[Records from a data source]
- - - -
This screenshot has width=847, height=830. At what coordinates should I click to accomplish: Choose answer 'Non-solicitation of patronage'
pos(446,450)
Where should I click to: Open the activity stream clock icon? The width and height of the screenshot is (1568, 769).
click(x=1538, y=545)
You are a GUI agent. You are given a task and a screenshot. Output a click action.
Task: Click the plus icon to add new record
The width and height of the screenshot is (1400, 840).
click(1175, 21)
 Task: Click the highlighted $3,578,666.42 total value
- - - -
▶ [What you should do]:
Locate each line in the records above that contains the string "icon", matching case exactly, and copy those lines.

▶ [Output of the exercise]:
Where should I click to: Open the activity stream clock icon? The width and height of the screenshot is (1568, 769).
Task: Click the plus icon to add new record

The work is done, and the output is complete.